__Texto extraído__:
________________________________________

O primeiro passo para uma guerra não é montar um exército, mas, sim,
"desumanizar os que vão ser agredidos". Nesse momento de vida em
suspensão, diz Mia Couto à reportagem, "o amor é uma resposta de
sobrevivência, uma força desconhecida que faz com que não desesperemos
de atingir uma outra margem".
Aos 61 anos, o escritor moçambicano foi testemunha da guerra da
independência de seu país (1964-1975) -então uma província de Portugal- e
de uma guerra civil (1977-1992) entre nacionalistas marxistas e
guerrilheiros de direita. Conhece bem as particularidades da afeição
capaz de brotar em zonas de conflito.
"Assisti a barbaridades que não quero nunca mais recordar. Mas no meio
dessa crueldade erguida em sistema também testemunhei manifestações de
solidariedade e de afeito que dificilmente poderiam ser reveladas em
condições de normalidade social."

________________________________________

__Seção de dados__:
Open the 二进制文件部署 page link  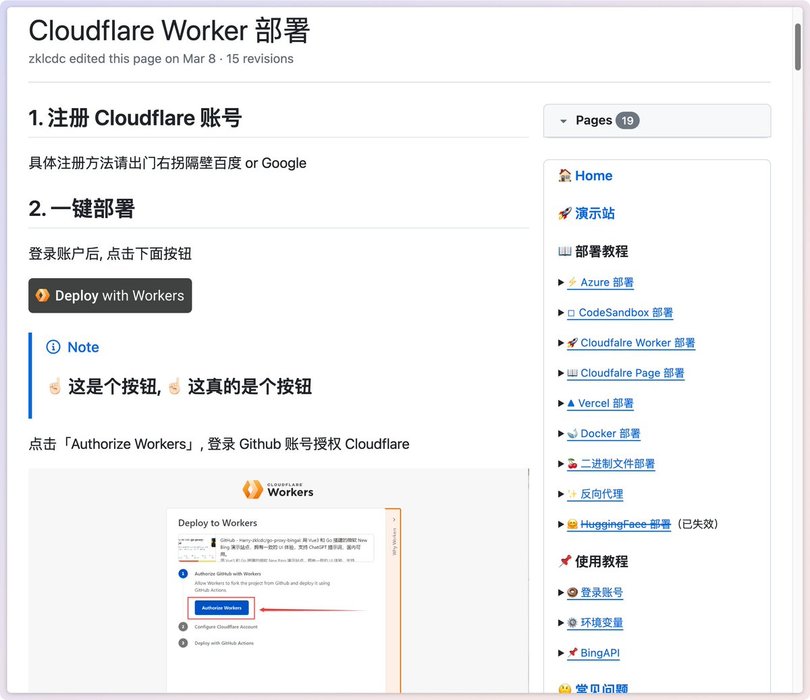click(x=617, y=464)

________________________________________

__Tarefas__:
1. Segundo o texto sobre Mia Couto, qual é o primeiro passo para uma guerra?
2. Com base no texto sobre Mia Couto, explique em até três frases que papel o amor tem num momento de vida em suspensão.
3. Reproduza o trecho do texto sobre Mia Couto que vai de "Aos 61 anos, o" até "zonas de conflito.".
Não é preciso usar a listagem.

__Soluções dos exercícios__:
1. Desumanizar os que vão ser agredidos, e não montar um exército.

2. Para Mia Couto, nesse momento o amor é uma resposta de sobrevivência. É uma força desconhecida que faz com que não desesperemos de atingir uma outra margem.

3.
Aos 61 anos, o escritor moçambicano foi testemunha da guerra da
independência de seu país (1964-1975) -então uma província de Portugal- e
de uma guerra civil (1977-1992) entre nacionalistas marxistas e
guerrilheiros de direita. Conhece bem as particularidades da afeição
capaz de brotar em zonas de conflito.